Wrap Up & Further Resources
I’ve covered a lot of ground in this article. If there’s one takeaway I’d hope for, it’s that you can be successful with travel hacking with really low personal overhead. I hope that I’ve been able to dispel any misconceptions around the value of travel hacking and the level of complexity involved with it.
Here are some resources that I have found valuable on my personal travel hacking quest. There’s certainly no lack of valuable travel hacking content on the internet. In fact, there are so many sites it may be hard to find one to stick to.

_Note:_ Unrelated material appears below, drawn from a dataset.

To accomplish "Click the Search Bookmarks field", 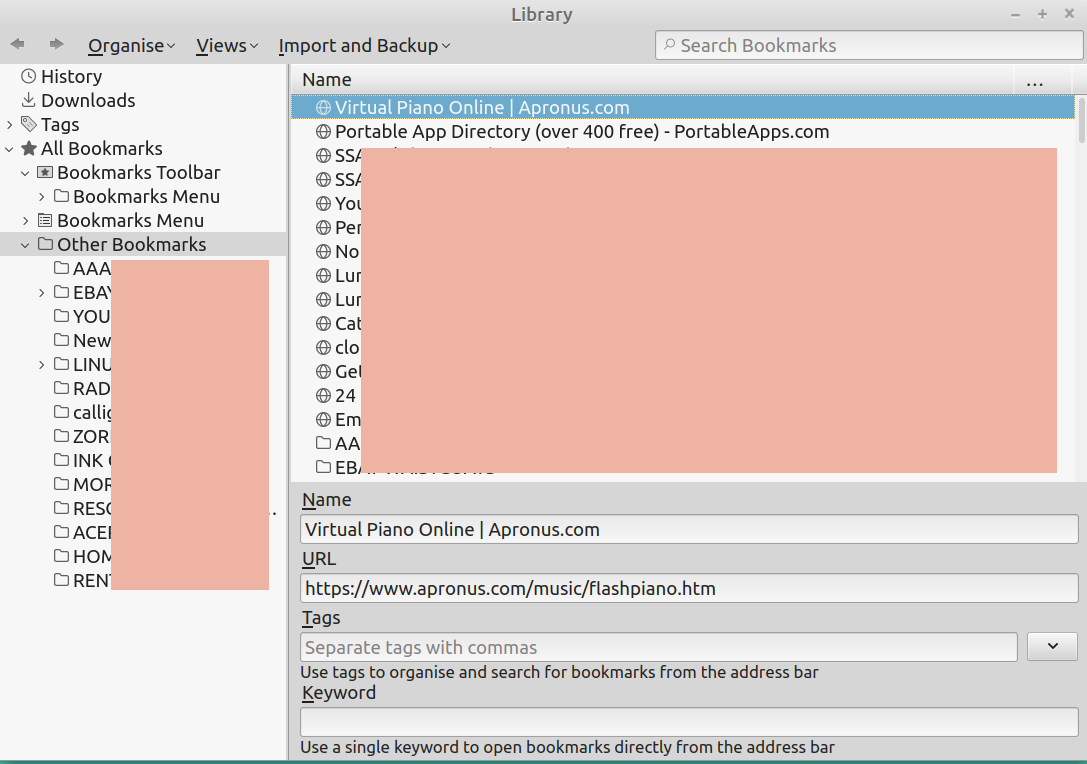I will click(x=868, y=45).
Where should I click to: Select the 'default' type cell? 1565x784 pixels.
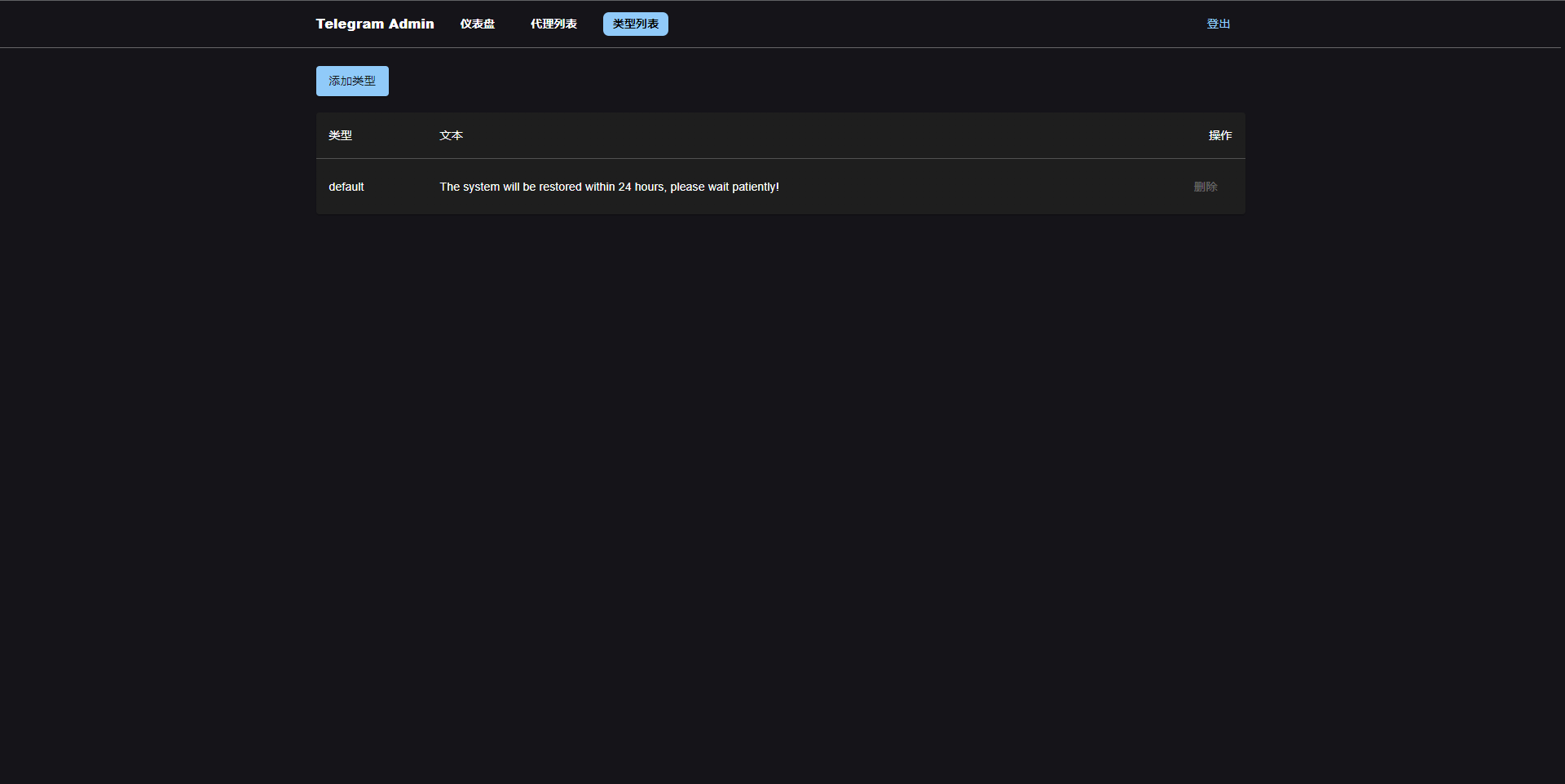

With that being said, there are two websites in particular that consistently provide the best information. These are basically the only two sites I rely on for travel hacking news/info at this point.
Travel Miles 101
Travel Miles 101 includes updates on valuable deals and sign-up bonuses. But the real value comes from the reader stories shared on the blog, and the free online course. I took the course and can personally attest to its value. The course material can be applied to both a simple and complex strategy. It digs pretty deep into the elaborate topics I briefly mentioned in this article, including airline sweet spots and strategies for meeting the minimum spend on multiple cards at once.
Million Mile Secrets
Million Mile Secrets contains daily updates, guides, and tips. The daily newsletter is extremely valuable, and will deliver updates you need to see right to your inbox. This is a great way to stay on top of any news regarding rewards currencies or cards with sign-up promotions without having to seek out the information yourself.
All images by the author.
1. For an extremely thorough and well-explained video on the nuances of credit card bill cycles and payments, refer to this video over on Nick True’s YouTube channel.